Saturday, June 16, 2012

Angkor Day 4: Angkor Wat

(Nana and I are traveling until July 7, but we've put a couple posts in the pipeline to tide you over until then.)


I've wanted to see Angkor Wat since I was a kid. I remember sitting in the old family room in Pittsburgh watching a TV show about the Khmer temples, recently re-opened to the world after decades of civil war. Like most in the West, I had known nothing about this sprawling Southeast Asian empire, a state which I found completely unacceptable. I resolved to visit these temples, a resolution which eventually crystallized into a desire to "see Angkor Wat."


No, not on the shirt - behind you! (And all around you.)

Of course, I wasn't the only one - Angkor Wat is now one of Asia's biggest tourist sites, bustling with sightseers even on a scorching day at the height of the Cambodian summer. Like many of those tourists, I was surprised to find that Angkor Wat, despite its size, is only a fraction of the Khmer Empire's architectural legacy. (And not even my favorite fraction - that would have to be the Bayon.)

But I was also surprised to find that Angkor Wat, unlike so many tourist attractions around the world, actually looks much bigger in person. None of the photos below comes close to capturing the size of the place: Angkor Wat is less a temple than it is a city, built on a scale that dwarfs any individual piece of the whole. In many ways, it is literally too big to comprehend.

The view across the moat. Those tiny-looking towers in the distance? Remember them.
For instance: the western gate of Angkor Wat, shown below. It's larger than the central tower of most surviving Angkor temples, even after its uppermost levels have collapsed.

Just one fairly forgettable piece of the Angkor Wat complex.
Behind that huge wall - itself behind a huge moat - is a giant plaza, with five tiny-looking towers at the far end of a huge stone causeway.

In the old days, this space would have housed a bustling holy city - built largely of low wooden structures that have not survived.
Note how you can barely spot this building in the previous photo. The little wooden sign in front is taller than a grown man.
Inside the western entrance to the main structure, which itself occupies less than 20% of the total footprint of the temple, are three large ritual pools.

Here's one. They're drained these days, for conservation.
Here's another.
Oh, and did I mention that nearly every square inch of each gallery is covered in decorative carvings?




Angkor Wat is home to bas-relief carvings at least as spectacular as those of the Bayon - though in this case they're entirely mythological or historical, whereas the Bayon reliefs include scenes from everyday life.







Of course, all of this is just the ground level of the main structure: behind and above these galleries are five high towers atop a stone terrace, representing the holy Mt. Meru of Hindu mythology.

Starting the climb.

This picture begins to give some sense of scale: you can see the western gate below and to the left of the yellow balloon, plus the library mentioned earlier just right of center. Note that this is the view from one of the intermediate terraces - not quite the top of the temple mountain.

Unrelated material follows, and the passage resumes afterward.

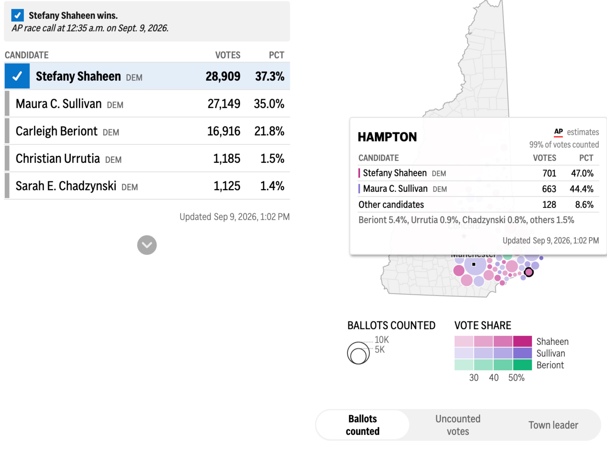607x456 pixels.
Task: Switch to the Town leader view
Action: (553, 425)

Looking down on an intermediate courtyard.

One of the four "smaller" towers atop the central structure. 

The central tower itself - tall in its own right, even if it weren't atop a  high terrace. All together, the tower is 65 meters (about 215 feet) off the ground.
So how does one even begin to understand such an enormous structure? One common way is to contrast Angkor Wat with the Bayon (reminder: the one with all the face towers): Angkor Wat is huge, classical, symmetrical, impressive; the Bayon is small, ornate, asymmetrical, intimate.

Another is the tried-and-true archaeological method of extrapolating (sometimes wildly) from tiny details. For instance: Angkor Wat is oriented to the west rather than the east and its mythological bas reliefs are read in reverse of the usual order, just like the rituals in a Hindu funerary rite. Thus some claim that Angkor Wat must be the world's largest mausoleum, giving Suryavarman II the standing record for world's biggest grave. Then again, there are a half-dozen competing theories to account for all of Angkor Wat's numerous quirks.

On a personal level, even a couple months later, we're both still processing this experience. As a building, Angkor Wat it simply larger than a single mind. Which makes sense, as its design and construction involved countless thousands of laborers and artisans, each of whom shaped the final product over the decades of its construction. Even today, the people who use the site continue to shape it: there are active Buddhist shrines scattered throughout the structure . . .


. . . coupled with ongoing efforts to restore and conserve Angkor Wat for future generations.

A badly weathered face of the central tower.

Restoration work on one side of the central tower.